7 keys to unravelling depression
1. Understand and identify the source of learned helplessness
In this first step for treating depression, you go back to the start of your depression and clarify how and when you developed learned helplessness. This may have been in a relationship, at work (or out of work), or in some other crisis. Pinpointing when you felt stuck, overwhelmed or mentally gave up on something. Your therapist can also help you see the connection between your past experiences, and the depressed state that was the consequence. This is the normalisation process.
You can then take a decision. If the crisis is still active, then you identify what you can do, if anything, to improve your position (thus overcoming helplessness). If the crisis is in the past, or beyond your power to do anything about it, then prepare to move on.
2. Accept the depressed state without identifying with it
On completion of the first step you are in position to see the depressed state as a temporary state of unwellness, which will fade once you recover your sense of agency and purposeful activity. Instead of giving in to the depressed state and the depressing thoughts that maintain it, you bypass them and focus instead on rebuilding your life, one day at a time.
3. Identify the thoughts that maintain depression
Go through the list of depressive thought patterns listed above, and write out those that apply to you. Also, writing down the alternative thoughts that will move you out of depression. For example: the thought that ‘nothing good ever happens to me’ can be replaced by the thought ‘I have pleasant moments, and I have bad moments – they come and go.’

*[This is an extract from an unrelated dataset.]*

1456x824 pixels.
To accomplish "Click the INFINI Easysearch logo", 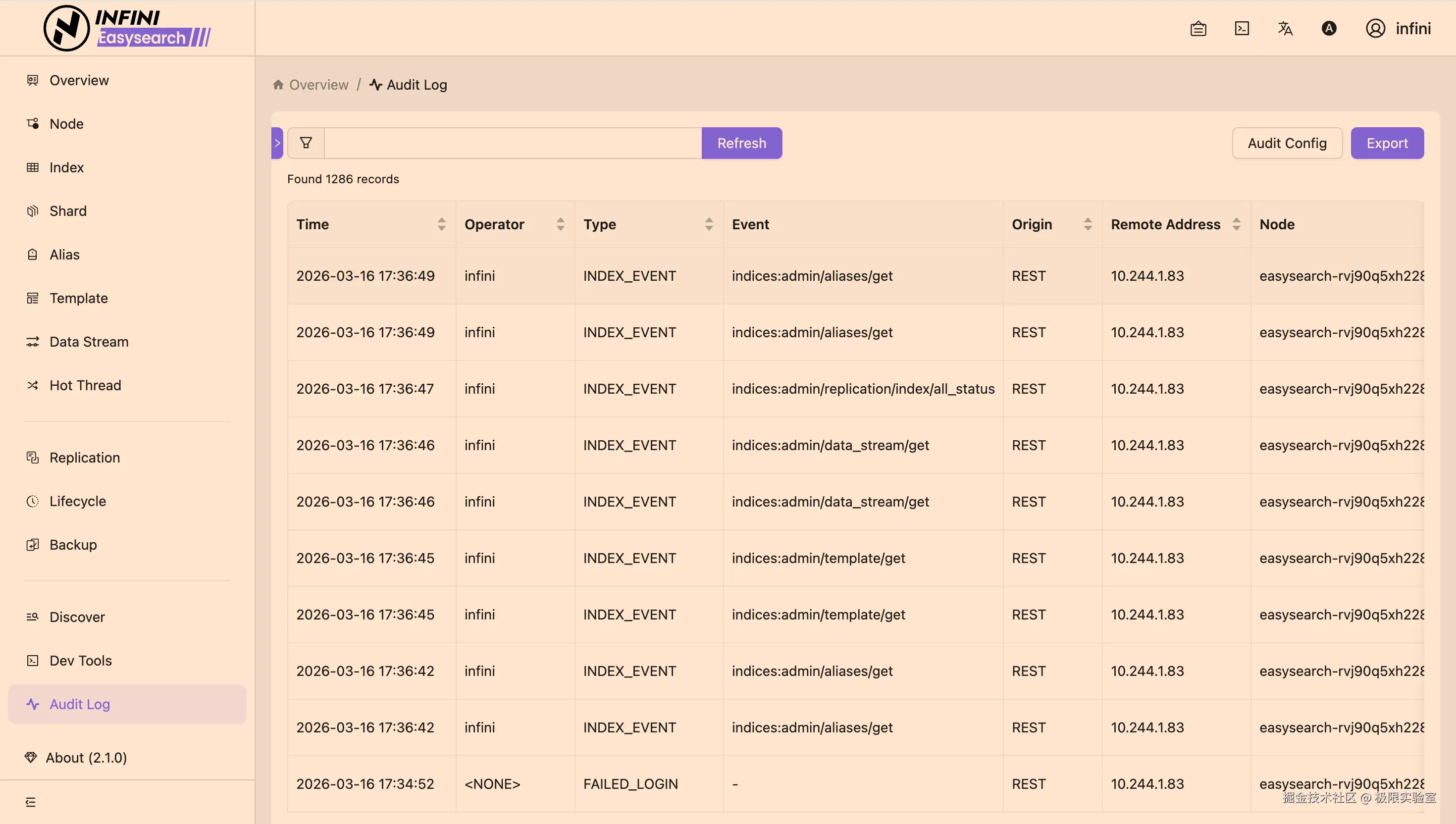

4. Defuse from the thoughts that maintain your depression
When you have identified and listed your problematic thoughts, you can practice defusing from them.
5. Identify small actions to take
At the start of this process it is best to take quite small steps, such as getting up earlier each day (staying in bed worsens tiredness and lethargy), taking walks, calling on people, and completing minor tasks. Remember you may not ‘feel’ like doing anything, as that is a feature of depression. Ignore that state and do it anyway – your desire will return gradually when you do.
Your therapist can assist you to get started on the activities that restore your power to act.
Note: In my own practice I ask my clients to do 30 minutes hard exercise a day, as research shows that exercise counteracts daytime lethargy and low mood.
6. Restore personal agency.
As your self-efficacy returns through taking small steps, you can got on to look at the bigger issues. Distinguishing between the things you can’t change, and the things you can change, and focusing on the latter. The important thing is to overcome the state of helplessness by doing things that make a difference to you. Once learned helplessness is forgotten your depression will fade with it.
7. Reconnect to the world and other people
This ‘step’ really goes side-by-side with the last step. As you expand your range of activities you either go back to doing the things that gave you fulfilment prior to your depression, or you find new things to replace them. This can take time. Along the way, you reconnect to the emotions that were ‘depressed’ before, and relearn how to channel them.